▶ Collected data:
========================================

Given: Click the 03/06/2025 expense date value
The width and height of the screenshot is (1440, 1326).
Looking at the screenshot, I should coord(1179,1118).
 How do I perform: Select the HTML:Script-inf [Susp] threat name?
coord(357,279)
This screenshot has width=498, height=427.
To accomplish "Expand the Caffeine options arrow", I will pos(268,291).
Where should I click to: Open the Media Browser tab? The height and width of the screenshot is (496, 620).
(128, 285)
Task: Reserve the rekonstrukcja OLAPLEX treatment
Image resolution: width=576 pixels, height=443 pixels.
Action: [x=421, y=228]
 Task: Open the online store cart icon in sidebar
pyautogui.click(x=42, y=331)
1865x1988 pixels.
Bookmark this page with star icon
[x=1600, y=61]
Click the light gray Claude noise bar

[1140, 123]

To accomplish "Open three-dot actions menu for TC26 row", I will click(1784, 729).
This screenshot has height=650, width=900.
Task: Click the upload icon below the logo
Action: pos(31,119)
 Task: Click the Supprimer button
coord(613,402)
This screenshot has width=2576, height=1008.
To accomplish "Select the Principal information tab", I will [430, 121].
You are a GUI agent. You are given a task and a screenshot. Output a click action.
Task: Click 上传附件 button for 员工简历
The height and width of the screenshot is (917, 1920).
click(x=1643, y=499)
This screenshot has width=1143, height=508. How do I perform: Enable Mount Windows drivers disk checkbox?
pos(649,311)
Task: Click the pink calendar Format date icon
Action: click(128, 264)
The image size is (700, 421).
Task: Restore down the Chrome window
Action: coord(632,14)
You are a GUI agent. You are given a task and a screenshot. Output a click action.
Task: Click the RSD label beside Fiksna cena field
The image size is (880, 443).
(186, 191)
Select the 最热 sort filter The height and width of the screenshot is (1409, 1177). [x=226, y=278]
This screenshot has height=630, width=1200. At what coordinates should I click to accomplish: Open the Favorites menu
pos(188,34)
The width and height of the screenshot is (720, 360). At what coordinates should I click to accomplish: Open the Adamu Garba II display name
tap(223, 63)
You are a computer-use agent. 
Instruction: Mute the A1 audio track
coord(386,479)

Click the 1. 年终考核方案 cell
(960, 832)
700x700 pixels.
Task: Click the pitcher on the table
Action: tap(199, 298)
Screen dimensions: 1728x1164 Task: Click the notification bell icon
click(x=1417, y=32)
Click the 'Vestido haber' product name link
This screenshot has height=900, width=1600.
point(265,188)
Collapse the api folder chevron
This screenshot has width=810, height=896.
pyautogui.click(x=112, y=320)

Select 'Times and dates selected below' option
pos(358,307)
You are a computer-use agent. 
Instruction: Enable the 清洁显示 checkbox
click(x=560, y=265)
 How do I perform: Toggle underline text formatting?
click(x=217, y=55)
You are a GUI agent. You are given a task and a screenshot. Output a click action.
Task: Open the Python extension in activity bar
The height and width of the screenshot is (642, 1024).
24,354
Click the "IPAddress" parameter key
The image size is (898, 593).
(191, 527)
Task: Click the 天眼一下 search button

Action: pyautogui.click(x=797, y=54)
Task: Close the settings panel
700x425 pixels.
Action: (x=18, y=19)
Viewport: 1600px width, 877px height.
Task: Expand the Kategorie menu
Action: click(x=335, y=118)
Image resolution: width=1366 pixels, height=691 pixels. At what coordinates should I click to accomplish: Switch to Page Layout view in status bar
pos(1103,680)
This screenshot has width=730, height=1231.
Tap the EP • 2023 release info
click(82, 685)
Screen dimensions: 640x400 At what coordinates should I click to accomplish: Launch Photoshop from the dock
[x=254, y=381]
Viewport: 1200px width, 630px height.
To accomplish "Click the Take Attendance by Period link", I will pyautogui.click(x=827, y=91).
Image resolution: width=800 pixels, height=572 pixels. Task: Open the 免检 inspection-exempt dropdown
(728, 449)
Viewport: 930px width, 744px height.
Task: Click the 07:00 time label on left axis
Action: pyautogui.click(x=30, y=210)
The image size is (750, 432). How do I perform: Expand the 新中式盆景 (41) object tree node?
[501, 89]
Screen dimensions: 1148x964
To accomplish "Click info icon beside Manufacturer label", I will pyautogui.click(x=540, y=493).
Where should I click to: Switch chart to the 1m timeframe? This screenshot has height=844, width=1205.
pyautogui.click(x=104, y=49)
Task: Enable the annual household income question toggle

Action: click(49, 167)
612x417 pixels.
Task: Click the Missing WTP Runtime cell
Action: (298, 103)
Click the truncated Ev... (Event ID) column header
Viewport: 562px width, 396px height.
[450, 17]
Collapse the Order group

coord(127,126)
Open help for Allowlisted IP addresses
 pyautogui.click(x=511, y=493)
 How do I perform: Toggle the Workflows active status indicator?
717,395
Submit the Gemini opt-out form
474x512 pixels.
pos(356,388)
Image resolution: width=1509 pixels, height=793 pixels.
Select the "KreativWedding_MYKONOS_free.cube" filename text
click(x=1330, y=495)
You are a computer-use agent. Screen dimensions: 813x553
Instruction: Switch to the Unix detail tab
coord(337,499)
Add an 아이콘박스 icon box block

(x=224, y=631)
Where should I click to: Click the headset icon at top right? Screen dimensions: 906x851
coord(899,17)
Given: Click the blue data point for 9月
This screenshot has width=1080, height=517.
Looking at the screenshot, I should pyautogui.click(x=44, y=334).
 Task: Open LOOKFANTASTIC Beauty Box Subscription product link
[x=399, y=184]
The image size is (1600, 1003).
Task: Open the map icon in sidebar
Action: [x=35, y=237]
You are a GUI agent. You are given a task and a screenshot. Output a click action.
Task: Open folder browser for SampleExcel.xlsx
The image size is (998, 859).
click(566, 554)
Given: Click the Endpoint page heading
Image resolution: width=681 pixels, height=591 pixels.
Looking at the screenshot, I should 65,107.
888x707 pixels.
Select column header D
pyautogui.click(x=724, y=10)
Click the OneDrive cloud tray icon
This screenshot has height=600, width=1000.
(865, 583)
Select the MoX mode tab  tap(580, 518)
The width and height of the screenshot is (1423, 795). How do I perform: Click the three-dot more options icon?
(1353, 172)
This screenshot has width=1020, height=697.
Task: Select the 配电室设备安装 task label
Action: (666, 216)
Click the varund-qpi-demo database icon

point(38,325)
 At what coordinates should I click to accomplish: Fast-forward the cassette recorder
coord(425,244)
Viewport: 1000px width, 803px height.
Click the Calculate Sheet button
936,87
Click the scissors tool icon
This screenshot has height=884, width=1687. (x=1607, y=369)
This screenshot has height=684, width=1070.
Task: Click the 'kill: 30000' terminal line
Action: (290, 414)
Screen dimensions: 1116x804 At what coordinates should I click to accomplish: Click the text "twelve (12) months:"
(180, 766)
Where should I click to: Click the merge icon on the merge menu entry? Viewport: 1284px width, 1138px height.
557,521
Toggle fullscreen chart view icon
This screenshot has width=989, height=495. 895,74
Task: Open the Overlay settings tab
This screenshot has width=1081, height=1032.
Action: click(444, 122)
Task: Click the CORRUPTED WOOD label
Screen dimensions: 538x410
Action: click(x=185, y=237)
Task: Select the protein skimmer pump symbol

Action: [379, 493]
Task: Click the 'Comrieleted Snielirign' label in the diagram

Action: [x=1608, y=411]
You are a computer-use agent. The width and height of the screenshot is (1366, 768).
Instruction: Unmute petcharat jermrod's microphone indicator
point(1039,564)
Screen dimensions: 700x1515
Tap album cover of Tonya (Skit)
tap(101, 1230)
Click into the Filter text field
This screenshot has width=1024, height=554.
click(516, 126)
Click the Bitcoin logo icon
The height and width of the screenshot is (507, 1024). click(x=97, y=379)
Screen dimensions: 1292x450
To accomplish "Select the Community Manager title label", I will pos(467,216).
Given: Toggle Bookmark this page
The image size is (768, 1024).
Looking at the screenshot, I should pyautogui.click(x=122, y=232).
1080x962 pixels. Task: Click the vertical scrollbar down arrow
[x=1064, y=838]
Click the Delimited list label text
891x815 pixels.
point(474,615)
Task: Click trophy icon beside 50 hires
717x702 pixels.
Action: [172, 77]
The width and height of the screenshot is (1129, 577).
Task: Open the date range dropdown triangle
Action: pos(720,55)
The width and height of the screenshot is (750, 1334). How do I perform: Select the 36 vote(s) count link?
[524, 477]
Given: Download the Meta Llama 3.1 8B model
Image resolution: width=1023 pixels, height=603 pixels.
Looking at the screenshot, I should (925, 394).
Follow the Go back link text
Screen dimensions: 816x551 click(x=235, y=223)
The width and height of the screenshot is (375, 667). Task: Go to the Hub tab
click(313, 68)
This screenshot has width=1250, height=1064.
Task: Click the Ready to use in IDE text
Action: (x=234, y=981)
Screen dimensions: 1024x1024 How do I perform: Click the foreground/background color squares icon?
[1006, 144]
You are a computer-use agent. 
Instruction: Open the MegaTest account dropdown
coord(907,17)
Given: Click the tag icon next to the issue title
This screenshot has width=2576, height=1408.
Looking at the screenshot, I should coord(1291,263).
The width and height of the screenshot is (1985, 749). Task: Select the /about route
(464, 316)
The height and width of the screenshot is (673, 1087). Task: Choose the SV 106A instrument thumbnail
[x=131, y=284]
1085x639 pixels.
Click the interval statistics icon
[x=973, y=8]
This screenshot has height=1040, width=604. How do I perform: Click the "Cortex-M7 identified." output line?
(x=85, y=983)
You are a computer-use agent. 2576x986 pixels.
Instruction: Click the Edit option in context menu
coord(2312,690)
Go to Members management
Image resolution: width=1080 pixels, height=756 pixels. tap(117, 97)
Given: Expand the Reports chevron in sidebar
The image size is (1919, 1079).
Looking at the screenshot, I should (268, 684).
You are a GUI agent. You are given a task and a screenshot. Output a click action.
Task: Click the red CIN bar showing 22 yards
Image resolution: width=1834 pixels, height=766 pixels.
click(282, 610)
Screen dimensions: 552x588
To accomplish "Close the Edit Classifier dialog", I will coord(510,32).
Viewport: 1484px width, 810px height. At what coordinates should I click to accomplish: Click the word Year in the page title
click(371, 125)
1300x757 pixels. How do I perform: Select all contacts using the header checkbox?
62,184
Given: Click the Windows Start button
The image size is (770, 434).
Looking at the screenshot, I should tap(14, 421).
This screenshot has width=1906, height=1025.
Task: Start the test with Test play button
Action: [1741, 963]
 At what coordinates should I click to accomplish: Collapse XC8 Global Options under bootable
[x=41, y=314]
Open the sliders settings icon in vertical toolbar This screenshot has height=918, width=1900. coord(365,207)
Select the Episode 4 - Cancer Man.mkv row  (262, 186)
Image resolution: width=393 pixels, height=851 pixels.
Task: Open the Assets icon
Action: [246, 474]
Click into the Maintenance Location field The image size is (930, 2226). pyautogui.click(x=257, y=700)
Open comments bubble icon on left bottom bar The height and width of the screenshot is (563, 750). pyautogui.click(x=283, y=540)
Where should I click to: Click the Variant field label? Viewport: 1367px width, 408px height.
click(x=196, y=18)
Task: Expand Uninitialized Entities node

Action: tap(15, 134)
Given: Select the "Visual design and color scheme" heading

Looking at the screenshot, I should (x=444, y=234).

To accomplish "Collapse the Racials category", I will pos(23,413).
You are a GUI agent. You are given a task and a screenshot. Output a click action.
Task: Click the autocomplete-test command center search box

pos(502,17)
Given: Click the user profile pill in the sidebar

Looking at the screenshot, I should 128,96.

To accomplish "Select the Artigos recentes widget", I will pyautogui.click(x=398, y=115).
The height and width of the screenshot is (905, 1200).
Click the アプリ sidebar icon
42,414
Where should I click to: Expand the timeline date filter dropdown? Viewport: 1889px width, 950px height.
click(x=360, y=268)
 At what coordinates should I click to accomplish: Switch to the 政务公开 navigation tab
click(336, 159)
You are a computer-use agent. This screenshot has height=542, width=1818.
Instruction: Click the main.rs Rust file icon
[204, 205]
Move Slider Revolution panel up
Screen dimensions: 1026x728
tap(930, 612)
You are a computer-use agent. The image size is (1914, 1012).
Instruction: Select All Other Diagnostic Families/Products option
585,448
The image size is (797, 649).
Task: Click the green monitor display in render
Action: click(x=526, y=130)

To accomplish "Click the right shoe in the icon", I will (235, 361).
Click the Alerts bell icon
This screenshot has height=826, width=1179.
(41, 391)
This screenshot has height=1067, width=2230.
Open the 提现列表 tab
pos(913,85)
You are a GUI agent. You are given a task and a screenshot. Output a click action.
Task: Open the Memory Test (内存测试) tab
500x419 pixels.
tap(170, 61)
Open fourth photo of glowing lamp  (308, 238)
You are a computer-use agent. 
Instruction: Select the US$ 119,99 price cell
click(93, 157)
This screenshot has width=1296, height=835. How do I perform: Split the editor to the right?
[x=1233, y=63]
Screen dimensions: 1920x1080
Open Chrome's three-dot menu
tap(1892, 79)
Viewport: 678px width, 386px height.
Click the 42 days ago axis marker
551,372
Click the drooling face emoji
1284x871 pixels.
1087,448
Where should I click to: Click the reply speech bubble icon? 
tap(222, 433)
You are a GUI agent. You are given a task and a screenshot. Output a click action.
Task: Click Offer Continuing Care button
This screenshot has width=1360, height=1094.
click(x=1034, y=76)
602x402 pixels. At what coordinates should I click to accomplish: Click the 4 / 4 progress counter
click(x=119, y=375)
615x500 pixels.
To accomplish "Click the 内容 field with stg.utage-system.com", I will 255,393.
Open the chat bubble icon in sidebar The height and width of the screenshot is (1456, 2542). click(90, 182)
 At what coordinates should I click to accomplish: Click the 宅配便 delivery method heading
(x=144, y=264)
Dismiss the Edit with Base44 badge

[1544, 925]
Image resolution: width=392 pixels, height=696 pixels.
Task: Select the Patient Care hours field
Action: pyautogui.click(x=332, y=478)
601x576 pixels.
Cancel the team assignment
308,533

========================================

Only a number is expected here: how many lines above contain the word "beside".

▶ REPLY: 3